We spent the past two days driving to Dajabon, a town on the border of Haiti and the DR and on the International Road, which separates the two countries. We drove to Dajabon on Sunday and spent the night at a small parish some miles away. Our accommodations were simple — there was no water because of heavy rains and the river level, but we had drinking water.
We had a great time in the evening with a dominoes tournament ( I am buying some to bring back so prepare to learn how to play) and then playing “Mafia,” which sounds bad but we had fun trying to figure out who was pretending to be someone else. An innocent smile doesn’t get you far in that game.
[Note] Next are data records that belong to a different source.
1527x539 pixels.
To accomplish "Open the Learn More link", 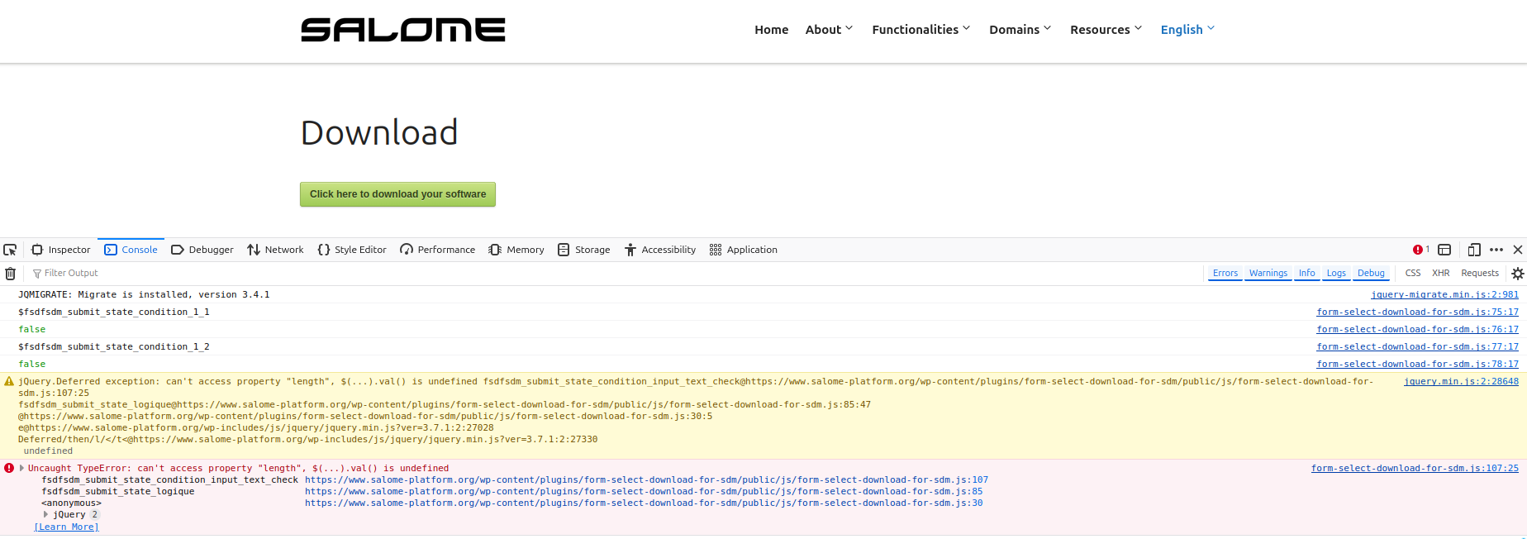I will pos(66,527).
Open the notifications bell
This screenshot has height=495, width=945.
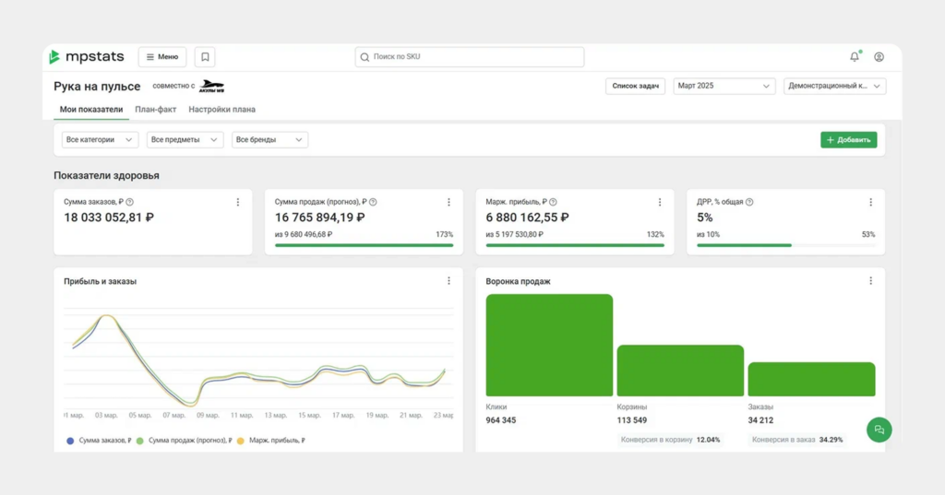click(855, 57)
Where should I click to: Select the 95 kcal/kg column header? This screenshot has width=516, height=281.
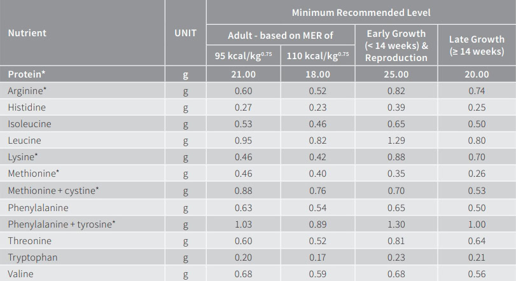(x=243, y=55)
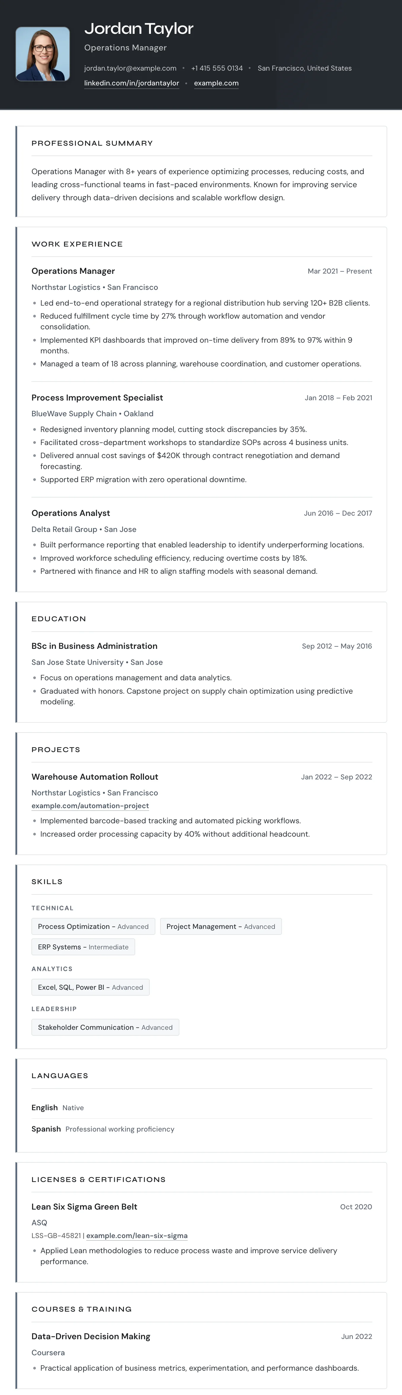Click the Warehouse Automation Rollout project title
This screenshot has width=402, height=1395.
coord(95,777)
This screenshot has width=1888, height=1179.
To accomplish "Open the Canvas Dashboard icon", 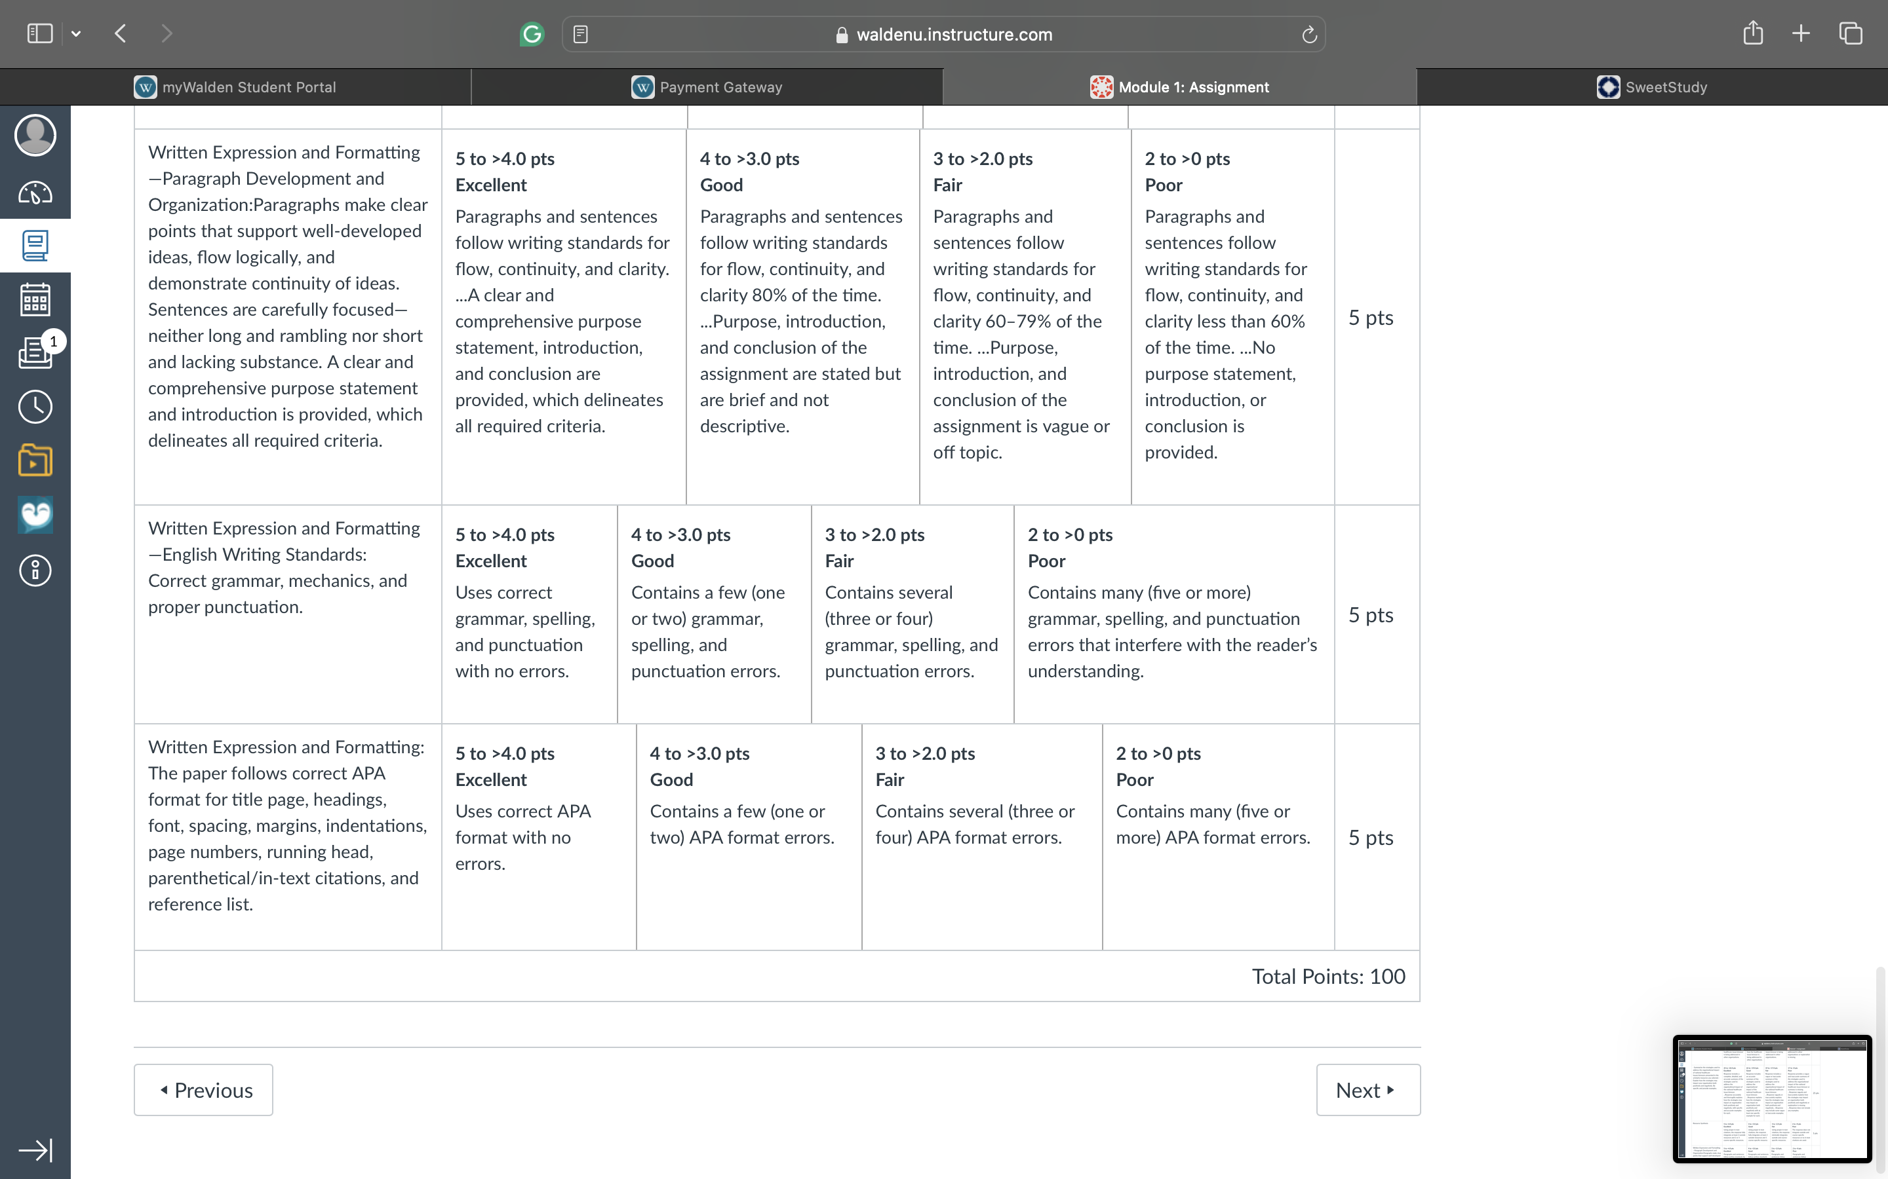I will tap(35, 192).
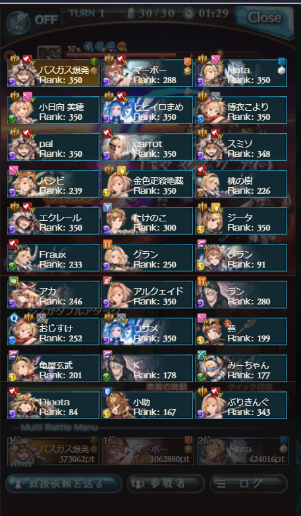Close the participants list window
301x516 pixels.
[x=264, y=18]
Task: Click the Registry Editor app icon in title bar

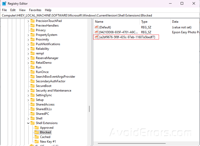Action: point(4,4)
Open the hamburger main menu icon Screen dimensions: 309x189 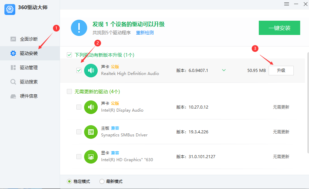click(287, 4)
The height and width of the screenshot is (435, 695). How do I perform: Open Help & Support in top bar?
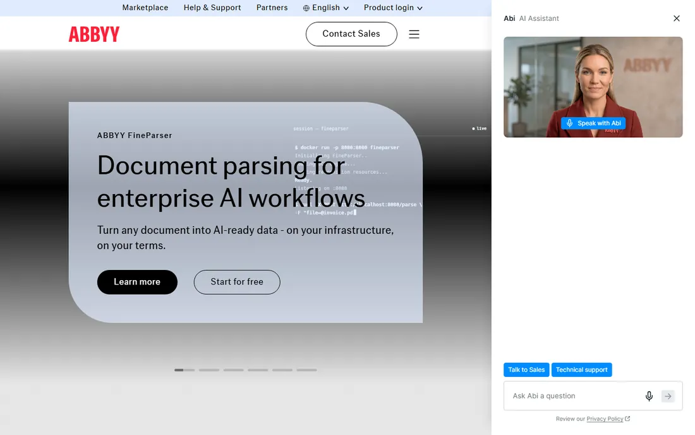(212, 8)
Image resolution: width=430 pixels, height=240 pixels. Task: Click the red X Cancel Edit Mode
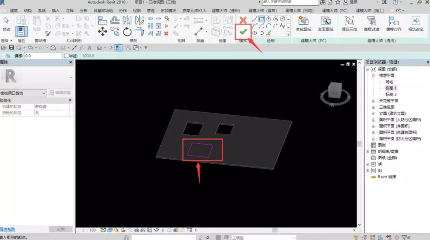(x=243, y=20)
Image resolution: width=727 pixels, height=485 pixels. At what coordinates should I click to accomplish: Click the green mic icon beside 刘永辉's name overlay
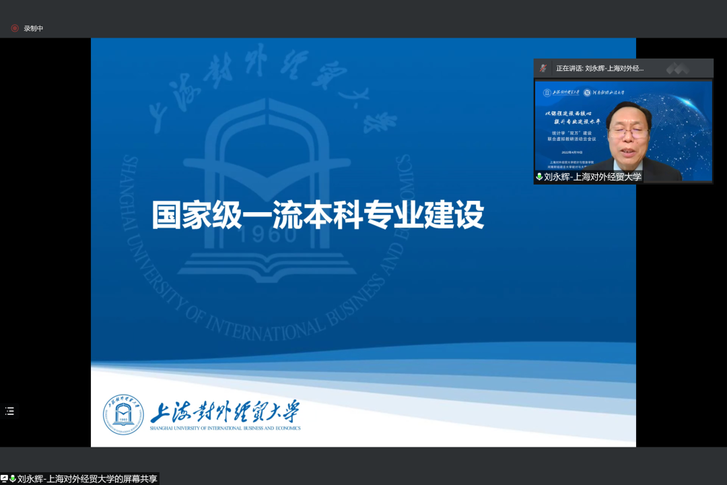click(x=539, y=176)
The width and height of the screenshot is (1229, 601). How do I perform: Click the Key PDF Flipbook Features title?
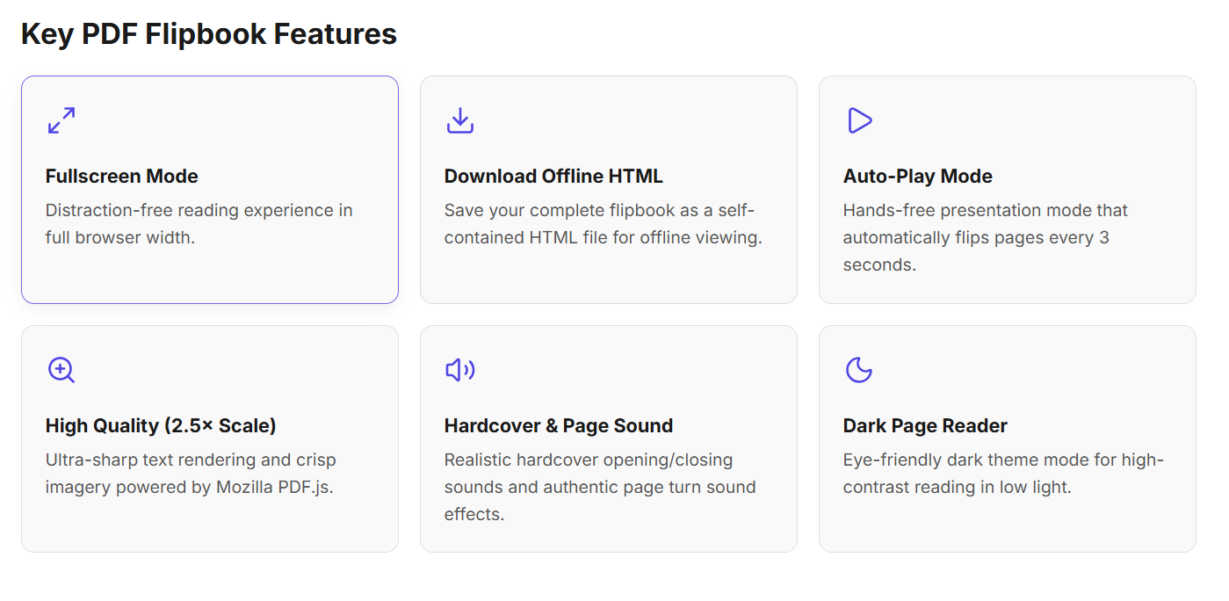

Dajabon on market day is nearly indescribable. I know now what people mean when they talk about a sea of humanity. A bridge over the river that separates Haiti and the DR is open on market day and people from Haiti flood back and forth, trying to get as much as they can. We saw small men, barefoot, running with bags of rice weighing down their shoulders — the rice had to weigh 100 pounds. Wooden carts laden with mountains of plantains were pulled by one man, pushed by two more. We saw things I never thought I would see.
Our trip on the International Road brought us face to face with a small piece of the reality of Haiti. Children obviously suffering from starvation and malnutrition chased after our bus. Houses of sticks and mud dotted the hillsides, bare of the trees that still cover the DR side.
During tonight’s reflection, Kyle asked us to think about bearing witness and what that means for each of us. How will we be witnesses of what we saw today? It’s a question I want to keep asking myself.